Q4: Could these tests be parameterized (e.g., #[rstest] with multiple inputs)?

Yes, but the openhl-liquidation crate doesn't use rstest and the per-test math-walk comments would become harder to maintain across parameterized rows. The duplication cost of 6 explicit tests is lower than the cognitive cost of parameterization in this case. Parameterization is the right tool when the test bodies are identical and only inputs vary; here each test has its own setup story.

Q5: Test 6's comment says "loser?" with a question mark — is the test wrong?

The test is correct; the comment is honestly flagged. Acct 2 isn't actually a loser at mark = 200 (PnL = +100, same as acct 1) — it was intended as a loser in an earlier draft and the comment wasn't fully updated.
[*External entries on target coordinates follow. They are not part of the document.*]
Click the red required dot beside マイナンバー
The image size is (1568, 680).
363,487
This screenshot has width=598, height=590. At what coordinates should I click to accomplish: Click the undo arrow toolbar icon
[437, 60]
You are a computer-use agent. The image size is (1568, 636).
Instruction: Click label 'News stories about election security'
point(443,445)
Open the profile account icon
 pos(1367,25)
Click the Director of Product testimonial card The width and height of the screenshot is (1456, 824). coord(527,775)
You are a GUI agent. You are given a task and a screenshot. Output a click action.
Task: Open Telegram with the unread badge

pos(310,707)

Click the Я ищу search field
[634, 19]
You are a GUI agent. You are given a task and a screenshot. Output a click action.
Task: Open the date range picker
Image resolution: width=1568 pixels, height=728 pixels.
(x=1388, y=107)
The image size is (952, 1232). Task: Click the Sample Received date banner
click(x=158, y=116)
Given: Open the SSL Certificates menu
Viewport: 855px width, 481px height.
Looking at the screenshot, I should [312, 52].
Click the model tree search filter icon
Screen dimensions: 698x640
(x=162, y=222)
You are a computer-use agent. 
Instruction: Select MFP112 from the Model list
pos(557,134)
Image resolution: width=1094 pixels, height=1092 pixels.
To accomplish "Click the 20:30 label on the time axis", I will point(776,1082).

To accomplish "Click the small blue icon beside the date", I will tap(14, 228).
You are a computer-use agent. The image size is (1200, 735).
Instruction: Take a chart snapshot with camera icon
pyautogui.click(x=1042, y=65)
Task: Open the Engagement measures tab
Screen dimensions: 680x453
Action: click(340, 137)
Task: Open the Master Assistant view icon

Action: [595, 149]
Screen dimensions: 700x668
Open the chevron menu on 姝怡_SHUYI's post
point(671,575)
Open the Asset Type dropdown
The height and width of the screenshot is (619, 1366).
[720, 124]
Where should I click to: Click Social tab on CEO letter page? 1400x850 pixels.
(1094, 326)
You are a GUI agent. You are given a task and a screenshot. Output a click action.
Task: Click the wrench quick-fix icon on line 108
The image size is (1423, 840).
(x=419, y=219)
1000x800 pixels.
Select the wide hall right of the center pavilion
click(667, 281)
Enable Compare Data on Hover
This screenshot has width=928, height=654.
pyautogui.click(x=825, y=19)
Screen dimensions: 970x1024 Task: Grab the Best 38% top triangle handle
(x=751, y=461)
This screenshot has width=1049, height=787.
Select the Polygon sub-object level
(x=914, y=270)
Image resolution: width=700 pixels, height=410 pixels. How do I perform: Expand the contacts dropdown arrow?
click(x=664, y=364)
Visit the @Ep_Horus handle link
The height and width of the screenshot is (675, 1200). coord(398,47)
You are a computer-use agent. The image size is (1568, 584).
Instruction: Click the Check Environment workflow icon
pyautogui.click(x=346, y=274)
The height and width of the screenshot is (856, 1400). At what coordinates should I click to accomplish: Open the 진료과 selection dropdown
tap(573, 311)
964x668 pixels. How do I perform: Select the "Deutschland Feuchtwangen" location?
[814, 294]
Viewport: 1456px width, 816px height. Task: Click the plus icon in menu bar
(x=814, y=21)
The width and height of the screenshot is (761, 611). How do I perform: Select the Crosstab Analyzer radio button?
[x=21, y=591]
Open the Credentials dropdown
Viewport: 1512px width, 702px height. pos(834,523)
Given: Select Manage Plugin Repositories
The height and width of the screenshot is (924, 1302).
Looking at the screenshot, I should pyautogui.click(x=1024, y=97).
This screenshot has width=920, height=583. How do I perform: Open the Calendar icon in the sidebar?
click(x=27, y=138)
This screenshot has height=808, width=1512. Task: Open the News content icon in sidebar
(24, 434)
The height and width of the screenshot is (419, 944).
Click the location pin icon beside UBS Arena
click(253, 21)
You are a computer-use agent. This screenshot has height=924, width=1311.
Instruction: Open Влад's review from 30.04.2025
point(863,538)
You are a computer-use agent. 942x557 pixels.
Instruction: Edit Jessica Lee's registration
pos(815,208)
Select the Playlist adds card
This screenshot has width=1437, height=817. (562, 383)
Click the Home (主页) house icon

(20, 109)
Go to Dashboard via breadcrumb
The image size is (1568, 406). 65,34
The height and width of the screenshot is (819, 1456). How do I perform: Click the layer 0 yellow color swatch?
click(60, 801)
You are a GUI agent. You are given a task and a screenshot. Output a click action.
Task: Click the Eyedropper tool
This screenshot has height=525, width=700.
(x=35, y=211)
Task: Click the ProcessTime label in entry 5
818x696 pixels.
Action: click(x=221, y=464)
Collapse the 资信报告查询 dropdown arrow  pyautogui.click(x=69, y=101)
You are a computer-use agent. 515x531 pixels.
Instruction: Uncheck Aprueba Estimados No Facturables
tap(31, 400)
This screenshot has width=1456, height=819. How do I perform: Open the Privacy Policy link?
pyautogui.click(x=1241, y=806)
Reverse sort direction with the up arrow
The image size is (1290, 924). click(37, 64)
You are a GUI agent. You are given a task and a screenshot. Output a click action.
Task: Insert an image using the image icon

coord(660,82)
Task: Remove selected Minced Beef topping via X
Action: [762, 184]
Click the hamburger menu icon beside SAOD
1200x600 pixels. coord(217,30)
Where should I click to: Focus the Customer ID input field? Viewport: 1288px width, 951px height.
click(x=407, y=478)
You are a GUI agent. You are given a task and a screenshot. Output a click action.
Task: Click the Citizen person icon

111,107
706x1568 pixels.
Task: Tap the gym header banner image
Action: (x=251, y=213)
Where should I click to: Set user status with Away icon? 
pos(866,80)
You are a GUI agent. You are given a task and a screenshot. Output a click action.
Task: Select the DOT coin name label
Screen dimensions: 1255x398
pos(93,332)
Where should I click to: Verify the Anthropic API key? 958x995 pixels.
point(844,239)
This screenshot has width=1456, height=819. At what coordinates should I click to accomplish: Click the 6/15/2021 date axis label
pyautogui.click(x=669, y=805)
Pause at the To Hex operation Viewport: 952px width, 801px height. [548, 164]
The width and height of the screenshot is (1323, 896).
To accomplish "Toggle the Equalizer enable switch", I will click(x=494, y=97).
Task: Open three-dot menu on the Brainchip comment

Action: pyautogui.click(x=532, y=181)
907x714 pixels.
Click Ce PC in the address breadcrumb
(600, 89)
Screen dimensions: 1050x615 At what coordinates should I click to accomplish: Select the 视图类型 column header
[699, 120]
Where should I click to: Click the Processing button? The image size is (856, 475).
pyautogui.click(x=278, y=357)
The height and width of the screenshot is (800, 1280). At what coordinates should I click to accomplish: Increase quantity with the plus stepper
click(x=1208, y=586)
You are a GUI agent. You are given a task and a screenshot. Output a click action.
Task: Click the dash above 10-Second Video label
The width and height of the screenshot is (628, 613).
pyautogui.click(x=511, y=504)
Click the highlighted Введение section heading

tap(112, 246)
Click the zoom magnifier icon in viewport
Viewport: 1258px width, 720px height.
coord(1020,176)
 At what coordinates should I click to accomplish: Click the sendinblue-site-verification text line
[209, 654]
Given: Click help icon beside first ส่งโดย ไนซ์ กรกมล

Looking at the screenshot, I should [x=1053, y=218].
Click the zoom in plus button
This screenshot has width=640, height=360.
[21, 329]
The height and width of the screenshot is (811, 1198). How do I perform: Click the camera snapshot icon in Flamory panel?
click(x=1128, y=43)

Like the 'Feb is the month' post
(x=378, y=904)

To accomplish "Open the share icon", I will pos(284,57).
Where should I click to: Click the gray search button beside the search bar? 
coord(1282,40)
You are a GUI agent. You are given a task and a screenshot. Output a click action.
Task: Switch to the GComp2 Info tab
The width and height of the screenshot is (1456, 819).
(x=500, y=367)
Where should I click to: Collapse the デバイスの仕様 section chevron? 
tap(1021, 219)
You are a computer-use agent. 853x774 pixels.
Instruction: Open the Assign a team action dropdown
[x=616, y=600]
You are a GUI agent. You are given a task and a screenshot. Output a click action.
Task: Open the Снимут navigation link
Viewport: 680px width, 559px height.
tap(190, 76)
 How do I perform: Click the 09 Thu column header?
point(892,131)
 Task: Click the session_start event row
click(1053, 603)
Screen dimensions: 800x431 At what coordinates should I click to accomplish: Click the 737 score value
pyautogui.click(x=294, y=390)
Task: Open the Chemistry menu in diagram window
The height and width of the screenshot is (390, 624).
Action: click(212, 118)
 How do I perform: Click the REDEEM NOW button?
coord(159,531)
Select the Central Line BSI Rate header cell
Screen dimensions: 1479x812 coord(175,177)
As Test 6 #1 covers in detail, the test still proves what it claims (acct 3 filtered at Phase 2, acct 2 untouched at Phase 4), but the inline // loser? comment betrays the drafting history. Honest about-the-test comments are useful — they signal "this test grew up; here's the rough edge". Don't airbrush them out.

Next lesson (Lesson 4) — Capstone — 5 invariant proptests + Stage 10 quartet retrospective

Lesson 4 closes the ADL course (and the Stage 10 quartet) with 5 invariant proptests against random inputs:

conservation_absorbed_plus_remaining_equals_deficit — universalizes Lesson 3 Tests 2 & 4
each_record_balances_pnl — universalizes Lesson 3 Tests 1, 2 & 4 (decomposition law)
total_haircut_equals_deficit_absorbed — universalizes the per-record/aggregate accounting consistency
execute_adl_is_deterministic — universalizes Lesson 3 Test 5's tiebreaker discipline as "same input → same output, always"
records_in_rank_order — universalizes Lesson 3 Tests 3 & 4's ordering discipline

Plus a Stage 10 retrospective: how Stage 10a (margin classification) + 10b (insurance fund) + 10c (scanner) + 10d (ADL) compose into the full Layer 1 → Layer 2 → Layer 3 safety-net cascade. The 4 stages, 4 layers of bookkeeping, 1 byte-for-byte-reproducible system.

After Lesson 4, the ADL course is complete: 5 lessons across 2 modules, 16 unit tests + 5 proptests, byte-for-byte against openhl Stage 10d at d66b44a. The DIY Perp series closes its 6th installment.

Summary (3 lines)

6 absorption tests = 2-axis matrix: {single, multiple} × {full absorb, partial absorb, mixed eligibility}. Each cell exercises a different structural variation of execute_adl.
Single winner = entire deficit goes to one trader. Multiple winners = deficit distributed by score-ranked order. Tie-break by position size; losers and flats untouched.
Full absorb verifies deficit is fully covered. Partial absorb verifies clean termination when not. Mixed eligibility verifies only candidates are touched. Next lesson: Capstone with 5 invariant proptests.